** Compiti da svolgere **
a. Elenca tutte le vie nominate nel testo sul libro «La stanza alta dell'attesa».
b. Conta le righe dei record che contengono la parola "Please", distinguendo fra maiuscole e minuscole. Rispondi solo con il numero.

***** Estratto del documento

La stanza alta dell'attesa
Biografia familiare fra prosa e poesia
Il senso del tempo, del suo fluire, delle figure e
delle cose che lo caratterizzano; la passione per la natura e per le vecchie
pietre urbane, di antiche strade domestiche; la consapevolezza (l'amore) del
valore della famiglia, massime quando si tratta di una famiglia come la sua:
dai vincoli forti, radicata nella fede cristiana; e poi, un fluire lirico
intenso, alto, dei brano di poesia, un lirismo presente peraltro anche i talune
pagine di prosa. Così si può sintetizzare il nuovo libro di Maria Luisa Daniele
Toffanin.
Una sintesi che pare di poter cogliere fin
dall'illustrazione di copertina: un disegno di Marco Toffanin raffigurante
vecchie case in quel reticolo di strade e stradette, raccolte in una
"intimità" personalissima (via Gabelli, via Agnusdei, via Santa
Sofia, via San Biagio), il piccolo, grande mondo dell'autrice, fermo nella
mente dei ricordi, vivo nel sentimento del cuore.

**********
***** Materiale fornito

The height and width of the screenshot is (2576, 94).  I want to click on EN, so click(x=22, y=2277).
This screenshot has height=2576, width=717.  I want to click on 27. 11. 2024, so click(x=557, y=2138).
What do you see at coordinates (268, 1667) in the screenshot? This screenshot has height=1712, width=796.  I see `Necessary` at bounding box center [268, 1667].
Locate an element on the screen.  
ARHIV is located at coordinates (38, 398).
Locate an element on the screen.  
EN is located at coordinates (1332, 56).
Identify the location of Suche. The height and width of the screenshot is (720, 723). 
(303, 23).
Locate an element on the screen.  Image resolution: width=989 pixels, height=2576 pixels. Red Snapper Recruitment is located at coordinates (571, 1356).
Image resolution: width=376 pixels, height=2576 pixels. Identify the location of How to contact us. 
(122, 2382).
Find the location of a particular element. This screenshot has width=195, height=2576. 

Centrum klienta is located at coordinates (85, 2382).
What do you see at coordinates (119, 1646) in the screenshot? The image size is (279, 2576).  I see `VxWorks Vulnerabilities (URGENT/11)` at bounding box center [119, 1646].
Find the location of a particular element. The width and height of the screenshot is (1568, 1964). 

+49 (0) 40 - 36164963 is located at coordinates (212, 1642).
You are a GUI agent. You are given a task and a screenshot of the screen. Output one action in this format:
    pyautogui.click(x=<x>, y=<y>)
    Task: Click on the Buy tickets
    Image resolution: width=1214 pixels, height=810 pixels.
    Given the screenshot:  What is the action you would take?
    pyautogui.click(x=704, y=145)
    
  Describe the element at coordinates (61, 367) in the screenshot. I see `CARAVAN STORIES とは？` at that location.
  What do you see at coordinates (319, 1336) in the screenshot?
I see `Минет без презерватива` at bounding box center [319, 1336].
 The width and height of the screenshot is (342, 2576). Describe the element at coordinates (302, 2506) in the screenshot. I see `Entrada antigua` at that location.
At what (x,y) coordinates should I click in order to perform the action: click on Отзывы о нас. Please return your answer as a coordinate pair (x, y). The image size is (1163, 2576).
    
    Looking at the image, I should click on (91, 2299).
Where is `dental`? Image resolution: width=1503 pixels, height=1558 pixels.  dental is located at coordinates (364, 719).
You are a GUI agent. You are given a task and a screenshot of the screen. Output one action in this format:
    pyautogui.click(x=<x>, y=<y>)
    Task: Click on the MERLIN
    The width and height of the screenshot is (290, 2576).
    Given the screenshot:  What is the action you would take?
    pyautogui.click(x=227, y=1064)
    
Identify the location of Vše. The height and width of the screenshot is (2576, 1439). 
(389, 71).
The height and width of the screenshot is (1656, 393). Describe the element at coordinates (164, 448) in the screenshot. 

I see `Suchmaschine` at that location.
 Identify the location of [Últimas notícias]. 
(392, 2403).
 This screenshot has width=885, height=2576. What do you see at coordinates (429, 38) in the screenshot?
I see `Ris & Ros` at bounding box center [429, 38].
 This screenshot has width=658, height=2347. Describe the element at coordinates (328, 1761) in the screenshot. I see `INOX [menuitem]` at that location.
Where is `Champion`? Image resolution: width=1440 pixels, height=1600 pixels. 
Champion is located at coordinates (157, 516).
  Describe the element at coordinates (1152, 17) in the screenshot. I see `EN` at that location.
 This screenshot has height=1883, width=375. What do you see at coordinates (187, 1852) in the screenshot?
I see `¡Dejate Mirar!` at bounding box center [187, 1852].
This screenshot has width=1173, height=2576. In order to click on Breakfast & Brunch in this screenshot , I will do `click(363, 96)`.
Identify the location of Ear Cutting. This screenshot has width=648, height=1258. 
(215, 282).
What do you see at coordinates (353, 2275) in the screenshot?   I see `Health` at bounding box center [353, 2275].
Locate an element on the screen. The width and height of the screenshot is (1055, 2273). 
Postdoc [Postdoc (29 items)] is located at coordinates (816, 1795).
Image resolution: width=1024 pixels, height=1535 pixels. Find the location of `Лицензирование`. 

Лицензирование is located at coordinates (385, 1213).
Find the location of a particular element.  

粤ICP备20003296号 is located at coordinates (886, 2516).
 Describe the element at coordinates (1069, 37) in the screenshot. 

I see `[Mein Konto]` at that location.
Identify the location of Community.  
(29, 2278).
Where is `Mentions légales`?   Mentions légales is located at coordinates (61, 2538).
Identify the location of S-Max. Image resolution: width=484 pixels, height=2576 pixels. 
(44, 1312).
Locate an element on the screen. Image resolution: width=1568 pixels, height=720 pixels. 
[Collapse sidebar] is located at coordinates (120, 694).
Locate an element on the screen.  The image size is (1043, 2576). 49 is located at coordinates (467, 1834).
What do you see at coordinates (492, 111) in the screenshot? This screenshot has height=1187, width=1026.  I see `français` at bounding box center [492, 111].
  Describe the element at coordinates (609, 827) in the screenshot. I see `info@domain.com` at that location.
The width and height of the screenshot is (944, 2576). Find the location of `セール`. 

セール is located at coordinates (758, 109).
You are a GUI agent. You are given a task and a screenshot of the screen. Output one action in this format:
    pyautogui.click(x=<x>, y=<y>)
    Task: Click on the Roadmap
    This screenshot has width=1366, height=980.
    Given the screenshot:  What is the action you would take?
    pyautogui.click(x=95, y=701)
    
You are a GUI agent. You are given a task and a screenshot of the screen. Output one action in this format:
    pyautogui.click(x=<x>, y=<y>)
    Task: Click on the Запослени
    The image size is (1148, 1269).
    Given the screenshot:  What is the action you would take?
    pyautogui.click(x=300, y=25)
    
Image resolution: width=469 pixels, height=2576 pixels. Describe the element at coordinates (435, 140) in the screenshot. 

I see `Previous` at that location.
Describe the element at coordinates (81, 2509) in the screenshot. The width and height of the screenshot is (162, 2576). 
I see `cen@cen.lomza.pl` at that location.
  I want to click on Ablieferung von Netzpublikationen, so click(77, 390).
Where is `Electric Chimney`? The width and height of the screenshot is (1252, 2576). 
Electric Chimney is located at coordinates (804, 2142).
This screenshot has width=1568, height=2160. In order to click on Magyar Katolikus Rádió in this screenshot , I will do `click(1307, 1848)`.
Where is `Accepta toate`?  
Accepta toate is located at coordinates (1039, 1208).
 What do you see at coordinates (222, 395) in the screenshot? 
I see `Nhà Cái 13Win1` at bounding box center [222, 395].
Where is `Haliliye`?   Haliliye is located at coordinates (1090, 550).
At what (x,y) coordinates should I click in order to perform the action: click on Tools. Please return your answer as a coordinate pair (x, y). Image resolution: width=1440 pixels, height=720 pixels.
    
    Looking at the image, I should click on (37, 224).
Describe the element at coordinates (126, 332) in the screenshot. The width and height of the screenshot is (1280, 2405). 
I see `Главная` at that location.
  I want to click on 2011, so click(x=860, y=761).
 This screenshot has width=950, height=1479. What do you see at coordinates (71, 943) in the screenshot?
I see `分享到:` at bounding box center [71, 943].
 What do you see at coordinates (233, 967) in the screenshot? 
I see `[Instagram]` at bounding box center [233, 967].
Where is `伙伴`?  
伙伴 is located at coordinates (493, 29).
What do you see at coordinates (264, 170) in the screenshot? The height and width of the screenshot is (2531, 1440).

**********

** Risultati per compito **
a. via Gabelli, via Agnusdei, via Santa Sofia, via San Biagio

b. 2